A mountain bike is traveling at 10 meters per second when it jumps, and the wheels lose contact with the ground. The mass of the bike’s front wheel is 750 grams. And the wheel’s radius is 35 centimeters. What is the angular momentum of the spinning wheel in the air at the moment that the bike leaves the ground?

We’re told in this statement that the bike is traveling at 10 meters per second, which we’ll call 𝑣. We’re also told the mass of the bike’s front wheel is 750 grams, which we’ll name 𝑚. And we’ve learned that the wheel’s radius is 35 centimeters, which we’ll call 𝑟.

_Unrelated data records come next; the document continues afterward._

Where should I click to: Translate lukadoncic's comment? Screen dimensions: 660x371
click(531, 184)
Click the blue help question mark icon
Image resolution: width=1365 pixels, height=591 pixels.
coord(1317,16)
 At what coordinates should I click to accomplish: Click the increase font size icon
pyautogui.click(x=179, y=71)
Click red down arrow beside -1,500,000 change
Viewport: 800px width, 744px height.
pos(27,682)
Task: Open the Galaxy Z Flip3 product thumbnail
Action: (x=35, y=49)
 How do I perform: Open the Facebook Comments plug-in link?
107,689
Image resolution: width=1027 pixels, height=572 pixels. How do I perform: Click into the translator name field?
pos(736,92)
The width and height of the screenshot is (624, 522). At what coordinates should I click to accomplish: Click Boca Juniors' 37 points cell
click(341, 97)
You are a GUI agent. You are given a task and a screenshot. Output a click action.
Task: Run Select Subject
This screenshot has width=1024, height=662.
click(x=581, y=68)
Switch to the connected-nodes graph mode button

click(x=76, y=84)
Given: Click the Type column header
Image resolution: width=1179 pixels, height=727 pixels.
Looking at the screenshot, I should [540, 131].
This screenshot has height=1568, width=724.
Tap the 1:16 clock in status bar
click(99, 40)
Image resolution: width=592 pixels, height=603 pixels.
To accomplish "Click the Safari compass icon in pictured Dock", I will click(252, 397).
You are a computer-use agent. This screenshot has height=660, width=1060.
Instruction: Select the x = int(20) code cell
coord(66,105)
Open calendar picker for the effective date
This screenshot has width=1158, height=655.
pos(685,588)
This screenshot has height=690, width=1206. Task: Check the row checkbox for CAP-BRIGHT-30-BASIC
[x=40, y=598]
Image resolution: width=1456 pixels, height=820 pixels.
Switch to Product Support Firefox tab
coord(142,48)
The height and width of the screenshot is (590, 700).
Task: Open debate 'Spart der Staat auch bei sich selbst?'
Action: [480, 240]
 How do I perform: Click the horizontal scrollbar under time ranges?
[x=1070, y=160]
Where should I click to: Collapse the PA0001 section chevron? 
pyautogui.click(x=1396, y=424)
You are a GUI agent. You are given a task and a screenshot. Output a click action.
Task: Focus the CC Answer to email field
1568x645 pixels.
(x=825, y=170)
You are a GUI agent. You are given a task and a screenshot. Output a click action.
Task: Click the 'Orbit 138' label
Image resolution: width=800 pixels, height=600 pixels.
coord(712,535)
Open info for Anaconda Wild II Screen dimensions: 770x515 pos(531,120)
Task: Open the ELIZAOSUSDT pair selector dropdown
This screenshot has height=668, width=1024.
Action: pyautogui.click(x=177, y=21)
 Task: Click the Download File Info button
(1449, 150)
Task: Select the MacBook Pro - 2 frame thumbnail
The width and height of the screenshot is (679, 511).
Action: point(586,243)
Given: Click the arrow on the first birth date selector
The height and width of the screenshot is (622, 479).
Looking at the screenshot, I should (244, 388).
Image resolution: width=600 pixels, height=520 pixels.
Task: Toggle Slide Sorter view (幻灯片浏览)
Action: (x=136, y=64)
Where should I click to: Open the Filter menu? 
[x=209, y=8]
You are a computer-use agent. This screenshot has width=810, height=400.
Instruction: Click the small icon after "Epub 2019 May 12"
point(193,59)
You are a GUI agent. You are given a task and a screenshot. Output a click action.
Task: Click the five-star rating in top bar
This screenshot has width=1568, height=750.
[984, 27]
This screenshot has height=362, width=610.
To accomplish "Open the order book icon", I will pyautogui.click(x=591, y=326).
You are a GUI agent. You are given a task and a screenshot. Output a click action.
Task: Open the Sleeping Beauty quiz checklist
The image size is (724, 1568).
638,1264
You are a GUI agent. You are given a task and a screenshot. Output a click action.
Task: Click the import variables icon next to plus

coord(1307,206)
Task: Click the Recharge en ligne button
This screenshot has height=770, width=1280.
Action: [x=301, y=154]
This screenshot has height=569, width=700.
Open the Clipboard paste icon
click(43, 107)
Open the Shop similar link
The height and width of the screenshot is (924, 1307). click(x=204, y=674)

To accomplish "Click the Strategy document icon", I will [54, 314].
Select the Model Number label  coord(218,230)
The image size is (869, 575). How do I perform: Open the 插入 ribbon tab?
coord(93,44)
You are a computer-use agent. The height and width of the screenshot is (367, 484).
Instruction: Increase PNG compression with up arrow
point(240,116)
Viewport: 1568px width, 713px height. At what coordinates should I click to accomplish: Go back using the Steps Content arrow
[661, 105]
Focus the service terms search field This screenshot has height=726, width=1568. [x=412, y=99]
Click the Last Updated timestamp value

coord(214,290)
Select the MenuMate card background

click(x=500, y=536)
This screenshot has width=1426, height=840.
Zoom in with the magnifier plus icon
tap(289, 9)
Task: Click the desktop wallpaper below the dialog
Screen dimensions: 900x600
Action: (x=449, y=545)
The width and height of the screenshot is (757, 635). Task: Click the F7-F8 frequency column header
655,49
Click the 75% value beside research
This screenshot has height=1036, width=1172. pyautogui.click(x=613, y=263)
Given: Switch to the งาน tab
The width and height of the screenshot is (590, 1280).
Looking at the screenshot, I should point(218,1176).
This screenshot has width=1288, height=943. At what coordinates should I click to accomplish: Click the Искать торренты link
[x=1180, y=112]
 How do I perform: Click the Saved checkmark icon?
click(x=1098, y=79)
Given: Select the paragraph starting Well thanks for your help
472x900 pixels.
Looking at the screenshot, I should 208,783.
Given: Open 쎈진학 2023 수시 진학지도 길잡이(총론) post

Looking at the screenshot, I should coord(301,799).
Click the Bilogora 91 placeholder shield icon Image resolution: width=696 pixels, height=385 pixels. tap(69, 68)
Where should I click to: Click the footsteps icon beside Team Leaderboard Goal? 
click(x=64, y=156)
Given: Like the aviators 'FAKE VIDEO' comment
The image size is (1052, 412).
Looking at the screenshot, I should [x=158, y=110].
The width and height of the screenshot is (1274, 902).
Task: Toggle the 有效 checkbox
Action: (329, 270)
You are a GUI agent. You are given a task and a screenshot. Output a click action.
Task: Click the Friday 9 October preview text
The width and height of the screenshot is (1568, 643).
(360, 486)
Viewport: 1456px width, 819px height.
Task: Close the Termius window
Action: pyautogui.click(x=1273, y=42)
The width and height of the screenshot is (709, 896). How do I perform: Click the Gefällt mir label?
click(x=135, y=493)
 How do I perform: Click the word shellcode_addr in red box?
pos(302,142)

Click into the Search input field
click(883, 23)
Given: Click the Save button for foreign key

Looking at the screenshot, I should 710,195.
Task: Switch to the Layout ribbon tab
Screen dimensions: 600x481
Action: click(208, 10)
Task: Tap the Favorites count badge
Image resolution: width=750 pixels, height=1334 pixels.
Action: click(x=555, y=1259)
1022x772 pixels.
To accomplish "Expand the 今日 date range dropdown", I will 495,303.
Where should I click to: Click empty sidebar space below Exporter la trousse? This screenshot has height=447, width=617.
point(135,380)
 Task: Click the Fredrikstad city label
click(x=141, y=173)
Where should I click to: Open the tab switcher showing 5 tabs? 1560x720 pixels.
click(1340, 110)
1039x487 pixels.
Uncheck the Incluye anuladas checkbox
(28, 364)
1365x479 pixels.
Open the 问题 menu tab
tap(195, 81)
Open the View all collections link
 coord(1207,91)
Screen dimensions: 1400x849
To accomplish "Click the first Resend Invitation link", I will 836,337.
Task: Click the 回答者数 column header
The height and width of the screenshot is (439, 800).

We want to know the angular momentum of the wheel just after the bike leaves the ground. We’ll call that capital 𝐿. Let’s draw a sketch of our situation. The mountain bike is moving along at a speed, 𝑣, of 10 meters per second. The rider then jumps off the ground with the bike. And while the bike is in the air, the wheels continue to spin.

To solve for the angular momentum of the front wheel of the bike, let’s recall the relationship that defines that term. The angular momentum of an object 𝐿 is equal to its moment of inertia, 𝐼, times its angular velocity, 𝜔. So 𝐿 equals 𝐼 𝜔. We can solve for these two terms in order.

First, the moment of inertia 𝐼, if we treat the front wheel of the bicycle as a hoop of uniform radius and mass throughout the hoop’s circumference, then when we look up the moment of inertia of an object of that type in a table, we find that it’s equal to the mass of the hoop times its radius squared. So we can rewrite 𝐿 as 𝑚𝑟 squared 𝜔.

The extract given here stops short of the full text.